E por que o interesse dele na Venezuela?
Porque, ao perder o controle da Câmara, que passou ao Partido Democrata, sua invenção do muro vem abaixo. Por isso precisa de um discurso para conseguir continuar mobilizando sua base mais radical, e criticar as ditaduras de Venezuela e Cuba faz parte desse discurso. As eleições do ano que vem se aproximam, e para conseguir sua reeleição precisa conquistar a Flórida, um swing state [estados que ora votam nos democratas, ora nos republicanos], onde os eleitores cubano-americanos se sentem reconfortados ou identificados com esse discurso, que favorece Trump.
A reeleição de Evo Morales poderia levar à "madurização" da Bolívia?
O caso boliviano é muito diferente do venezuelano. Da perspectiva macroeconômica houve da parte do governo um maior respeito das regras do mercado e das instituições. Outra coisa é que Evo Morales é sim o típico caudilho bolivariano, que adotou muito dos tiques do bolivarianismo da região, como por exemplo, a reforma da Constituição para introduzir a reeleição. Além disso, ele tem um estilo muito personalista, que se vê como insubstituível. Ele leva quase 15 anos no poder, e a política significa também alternância, além do fato de que a perpetuação n poder favorece a corrupção. Há um cansaço, não apenas na classe média, mas em setores populares e em uma parte importante do setor indígena, que antes era um aliado. Isso faz com que as chances eleitorais de um personagem como Carlos Mesa cresçam.
Jair Bolsonaro tem um discurso mais conservador, a ponto de defender a ditadura e dizer que nazismo é um fenômeno de esquerda. Ele pode ser um líder na região?

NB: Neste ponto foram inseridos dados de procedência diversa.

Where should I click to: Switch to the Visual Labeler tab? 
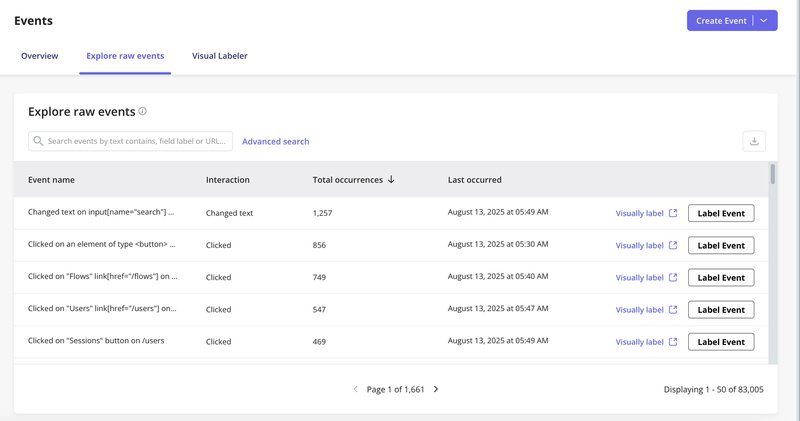coord(220,56)
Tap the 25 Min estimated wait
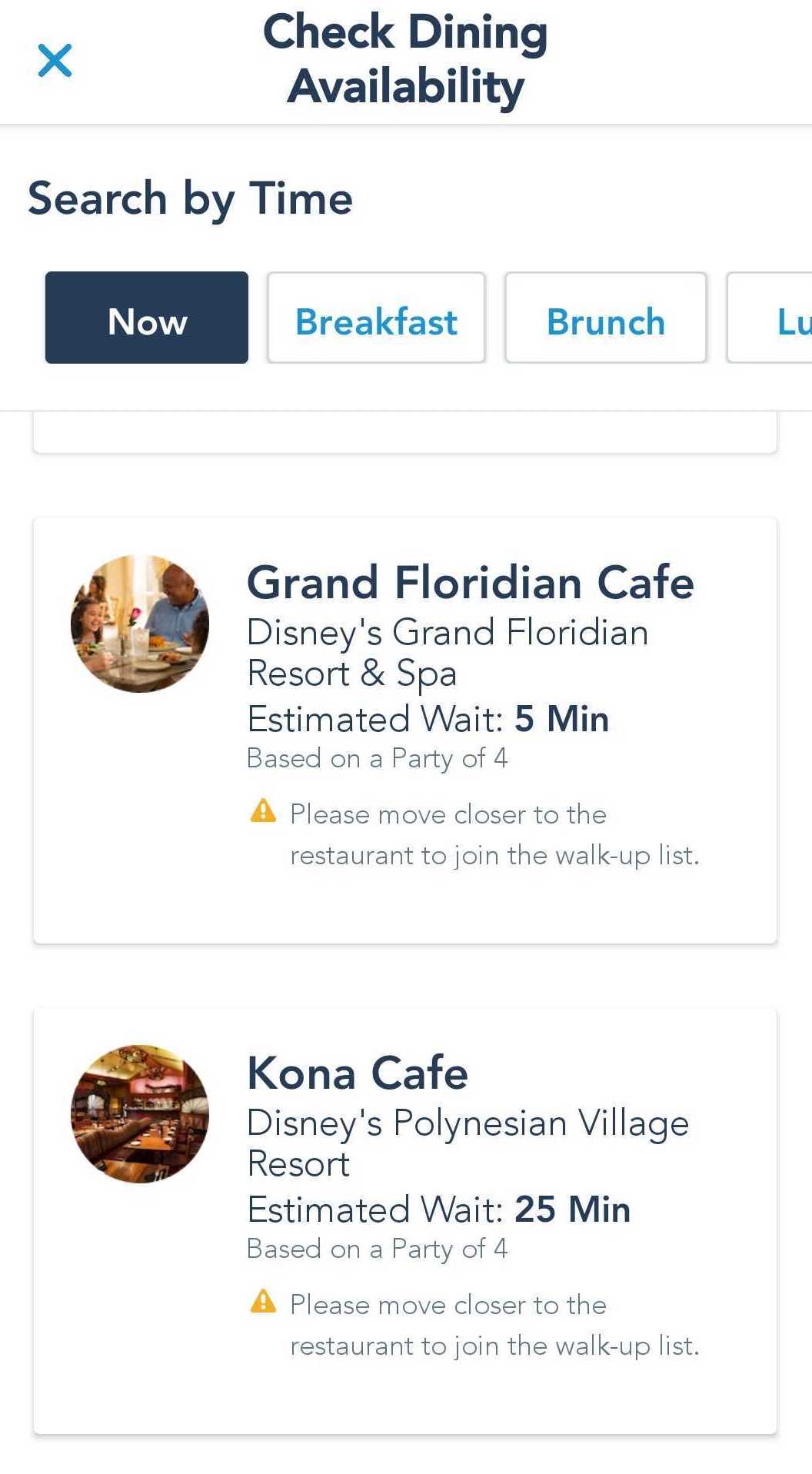This screenshot has width=812, height=1474. (572, 1209)
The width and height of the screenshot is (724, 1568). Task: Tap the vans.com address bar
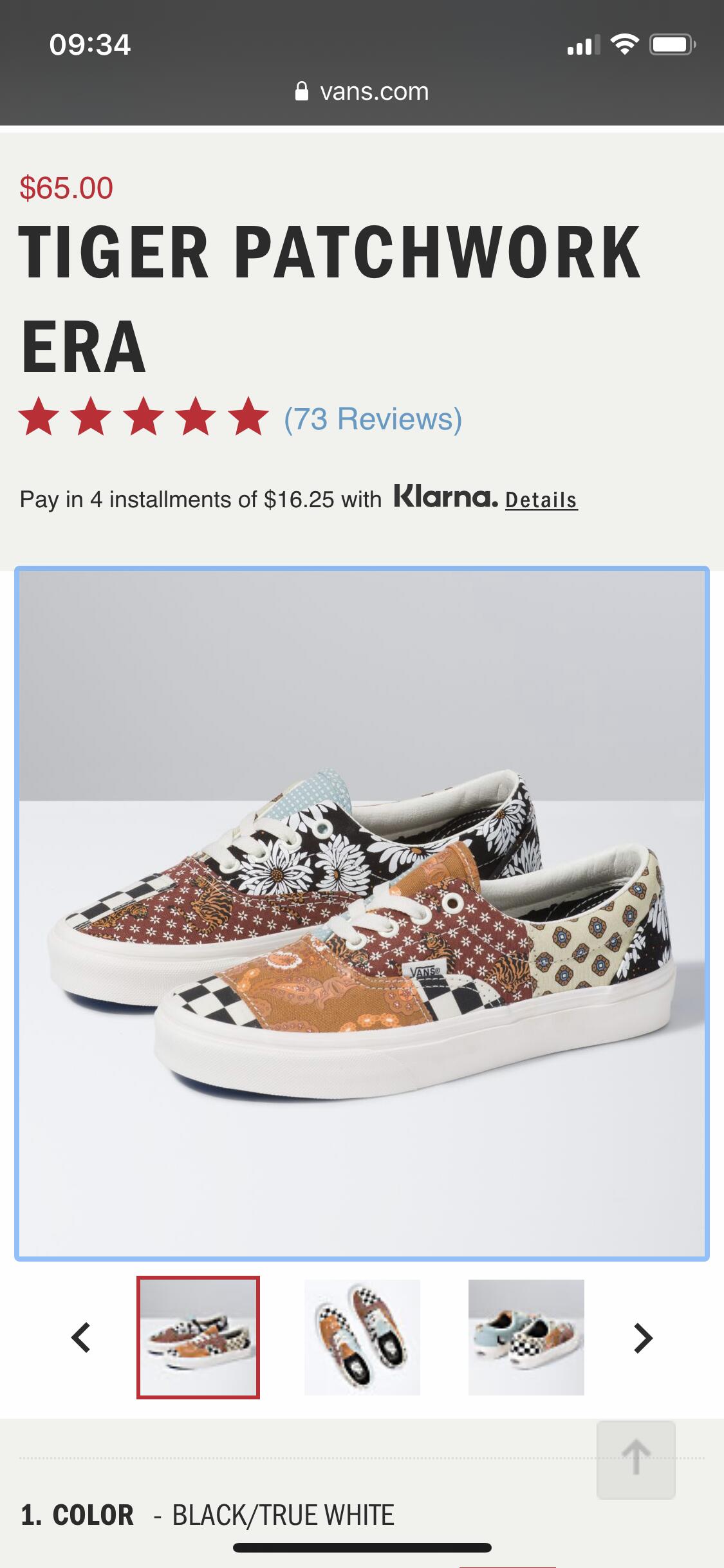[362, 91]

Sim e não. Hugo Chávez foi um líder regional porque tinha muito carisma, mas também a convicção de que poderia exercer essa liderança e tinha um projeto e dinheiro para investir nesse projeto. Bolsonaro tem carisma, mas o problema é: ele tem um projeto? E tem o dinheiro para investir nesse projeto? A dúvida gira em torno de se, seguindo as orientações de Steve Bannon (ex-estrategista de Trump), Bolsonaro quer instituir uma espécie de internacional de extrema direita na América Latina. A questão é essa: em que medida Bolsonaro quer se converter em um articulador da extrema direita? Um dos problemas que teve Chávez quando exerceu sua liderança é que muitos não queriam que ele fosse o líder. Se as pessoas não te seguem, você não é um líder. Há presidentes que não compartilham da postura de Bolsonaro, caso de Macri. Se Macri dissesse "por que não celebramos o 24 de março?" haveria uma guerra civil da Argentina. O próprio chileno Sebastián Piñera sentiu incômodo quando Bolsonaro reivindicou o ex-ditador Augusto Pinochet. A não ser que haja uma mudança no estilo do governo, as opções de Bolsonaro de se converter em um líder regional são limitadas. Outra possibilidade é que Bolsonaro aposte numa liderança regional do Brasil, o que de forma sistemática todos os governos brasileiros não fizeram, porque as lideranças têm custos.
Nem Lula?
Lula queria jogar nas Grandes Ligas. Mais que na América Latina, pensava no jogo mundial. Ele era reconhecido pelos seus pares, mas não tinha nenhum inconveniente em deixar o protagonismo a Hugo Chávez, o que um líder não faria. Por exemplo, quando na cúpula sul-americana sobre energia Chávez quis mudar o nome da então Comunidade Sul-Americana de Nações para Unasul, o conseguiu em cinco minutos, e Lula não se opôs. Nem sequer com Lula emergiu essa ideia de o Brasil ser um líder real concreto da América Latina.